DIRECTIONS - Starting with the line that contains "The width and height of the screenshot is (748, 599).", copy every remaining line of the data below exactly, the last one included.

INFORMATION -
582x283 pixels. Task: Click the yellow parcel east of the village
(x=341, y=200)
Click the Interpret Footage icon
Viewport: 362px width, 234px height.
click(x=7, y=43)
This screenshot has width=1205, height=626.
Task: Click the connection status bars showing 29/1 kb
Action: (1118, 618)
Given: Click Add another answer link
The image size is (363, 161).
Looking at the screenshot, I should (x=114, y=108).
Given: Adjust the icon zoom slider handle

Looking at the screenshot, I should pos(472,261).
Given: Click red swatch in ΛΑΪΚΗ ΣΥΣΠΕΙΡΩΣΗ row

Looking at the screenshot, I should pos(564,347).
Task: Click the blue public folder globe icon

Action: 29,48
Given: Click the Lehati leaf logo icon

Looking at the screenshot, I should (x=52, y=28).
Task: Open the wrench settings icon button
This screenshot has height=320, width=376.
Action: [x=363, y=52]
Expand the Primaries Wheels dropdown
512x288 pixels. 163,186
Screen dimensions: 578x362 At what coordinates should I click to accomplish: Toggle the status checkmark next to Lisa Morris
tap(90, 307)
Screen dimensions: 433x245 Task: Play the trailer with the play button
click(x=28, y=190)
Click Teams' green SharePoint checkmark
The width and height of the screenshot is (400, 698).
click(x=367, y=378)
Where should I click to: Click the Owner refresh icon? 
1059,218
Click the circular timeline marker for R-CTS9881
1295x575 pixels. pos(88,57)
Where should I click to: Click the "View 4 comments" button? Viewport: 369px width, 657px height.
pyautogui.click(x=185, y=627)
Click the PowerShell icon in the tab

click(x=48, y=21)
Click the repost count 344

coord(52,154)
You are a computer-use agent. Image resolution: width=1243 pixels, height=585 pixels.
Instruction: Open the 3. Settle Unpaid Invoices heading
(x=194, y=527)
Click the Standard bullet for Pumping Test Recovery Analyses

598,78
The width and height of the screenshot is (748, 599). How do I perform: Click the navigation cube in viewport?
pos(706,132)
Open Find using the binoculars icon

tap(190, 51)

SOLUTION TO THE PROBLEM -
The width and height of the screenshot is (748, 599). How do I perform: Click the navigation cube in viewport?
pos(706,132)
Open Find using the binoculars icon

tap(190, 51)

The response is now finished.